- YOUR ASSIGNMENT:
In duplicating the lines below, keep every word unchanged and drop the pictures.

- DATA RECORDS:
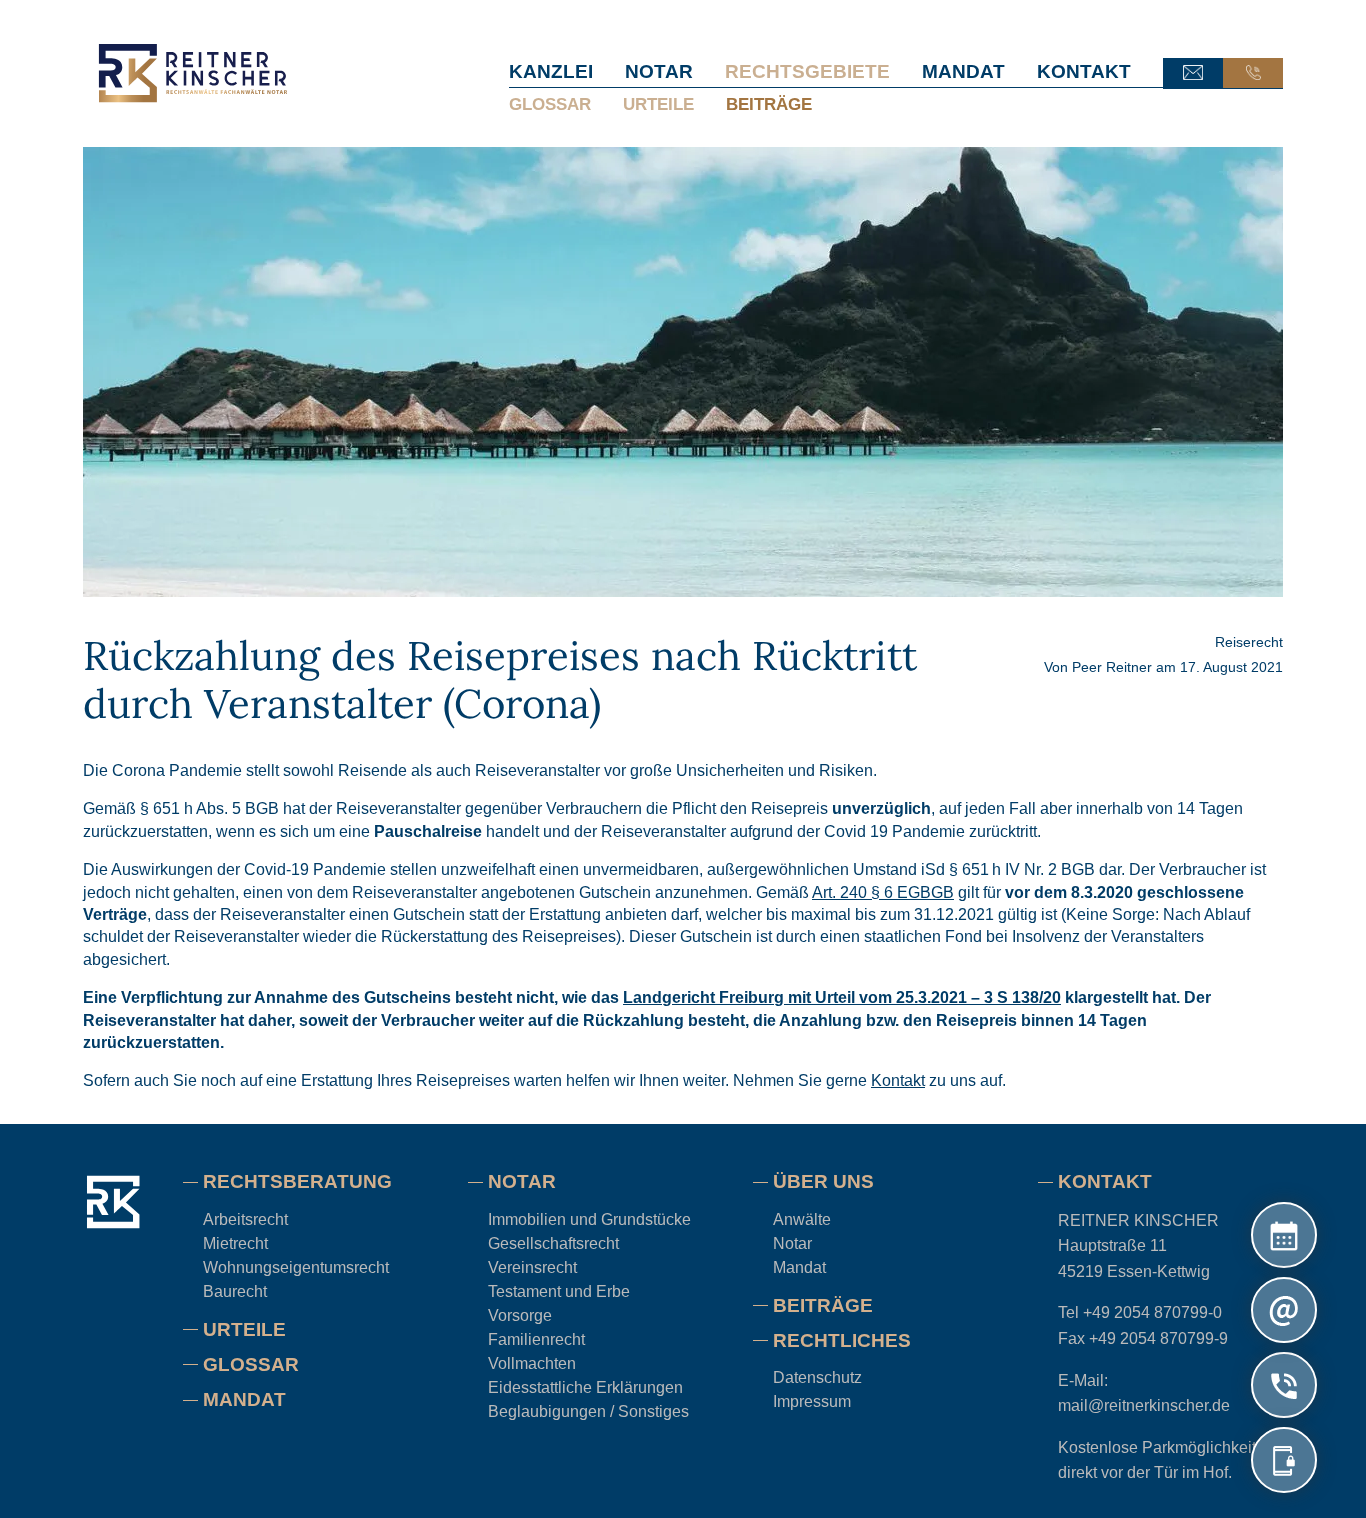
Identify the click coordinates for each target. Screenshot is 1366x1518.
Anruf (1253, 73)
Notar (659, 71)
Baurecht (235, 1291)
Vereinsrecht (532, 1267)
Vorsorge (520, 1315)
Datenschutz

- SOLUTION FOR THIS PROBLEM:
Identify the click coordinates for each target. Screenshot is 1366x1518.
Anruf (1253, 73)
Notar (659, 71)
Baurecht (235, 1291)
Vereinsrecht (532, 1267)
Vorsorge (520, 1315)
Datenschutz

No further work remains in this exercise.